Ce lundi, la Bourse de Paris a ouvert la semaine sur une note négative, affichant un repli d’environ 1 %. Cette tendance est principalement liée aux tensions croissantes résultant de l’annonce d’un blocus par les États-Unis sur les ports iraniens, une situation qui risque d’affecter les prix du pétrole.
EN BREF
- La Bourse de Paris a perdu 1 % ce lundi, touchant 8.172,76 points.
- Les États-Unis imposent un blocus sur les ports iraniens, impactant le marché pétrolier.
- TotalEnergies enregistre les plus fortes hausses, tandis que Kering et Sodexo sont en recul.
À 10H15, l’indice CAC 40 affichait une perte de 86,84 points, se chiffrant à 8.172,76 points après une heure de transactions. Ce mouvement s’inscrit dans un contexte européen similaire, où d’autres places boursières comme Francfort et Londres ont également enregistré des baisses, respectivement de 1,01 % et 0,46 %.
La semaine précédente, la Bourse de Paris avait terminé sur une note positive, avec une hausse de 0,17 %, clôturant à 8.259,6 points. Ce rebond avait été alimenté par l’annonce d’un cessez-le-feu et de négociations entre l’Iran et les États-Unis. Toutefois, cet optimisme a rapidement laissé place à l’inquiétude face à la nouvelle escalade des tensions.
Les autorités américaines ont annoncé qu’à partir de ce lundi à 14H00 GMT, elles mettraient en œuvre un blocus sur tous les navires, peu importe leur nationalité, entrant ou sortant des ports iraniens. Ce développement a de nouveau soulevé des craintes concernant la sécurité des approvisionnements pétroliers dans la région, notamment autour du détroit d’Ormuz, un point stratégique pour le transport du pétrole.
Peu après 10H00, les prix du pétrole ont grimpé, avec le WTI américain pour livraison en mai se négociant à 103,56 dollars le baril, enregistrant une hausse de 7,24 %. Le Brent, référence du brut, a atteint 101,80 dollars le baril, soit une augmentation de 6,93 %. Cette flambée des prix est indicative de l’impact immédiat des tensions géopolitiques sur les marchés.

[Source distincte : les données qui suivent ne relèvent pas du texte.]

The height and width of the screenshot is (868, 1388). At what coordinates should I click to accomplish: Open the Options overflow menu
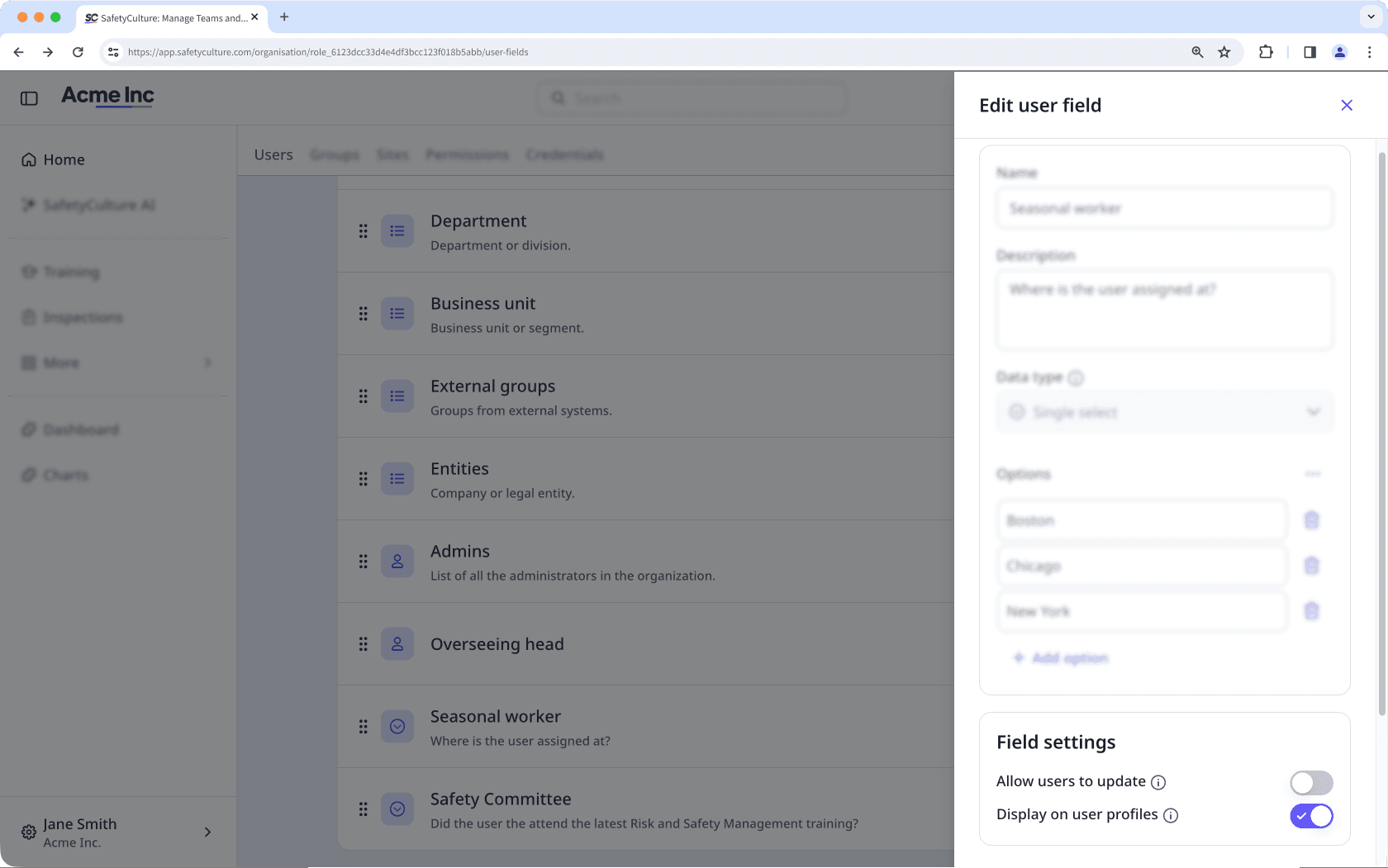[1313, 473]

Malgré ce contexte tendu, les analystes financiers estiment que le marché boursier ne réagit pas avec une panique excessive. Kathleen Brooks, directrice de recherche sur la plateforme d’investissement XTB, a déclaré que « les menaces du président américain Donald Trump perdent de leur impact sur le marché ». Elle souligne que, même si les cours du pétrole ont franchi le seuil des 100 dollars, ils n’ont pas atteint leurs sommets précédents, tempérant ainsi la réaction des investisseurs.
Les investisseurs devront également porter leur attention cette semaine sur les résultats trimestriels des banques américaines, ce qui ajoutera une dimension supplémentaire aux incertitudes géopolitiques qui pèsent sur le marché. Andreas Lipkow, analyste chez CMC Markets, évoque un « exercice d’équilibriste » pour les investisseurs, qui doivent jongler entre ces obstacles géopolitiques et les dynamiques économiques locales.
Dans ce climat incertain, certaines valeurs se distinguent. TotalEnergies a enregistré les gains les plus significatifs, avec une hausse de 1,25 % à 79,59 euros l’action, soutenue par le rebond des prix du baril. En revanche, l’action Kering a chuté de 3,85 %, atteignant 265,80 euros, reflétant des inquiétudes sur le marché du luxe, impacté par le conflit au Moyen-Orient.
Hors du CAC 40, le géant de la restauration collective Sodexo a également connu un recul de 2,62 %, se négociant à 38,60 euros, après une annonce de révision à la baisse de ses prévisions pour l’exercice 2025-2026. Ce contexte difficile pour certaines entreprises démontre l’impact direct des événements géopolitiques sur le marché boursier français.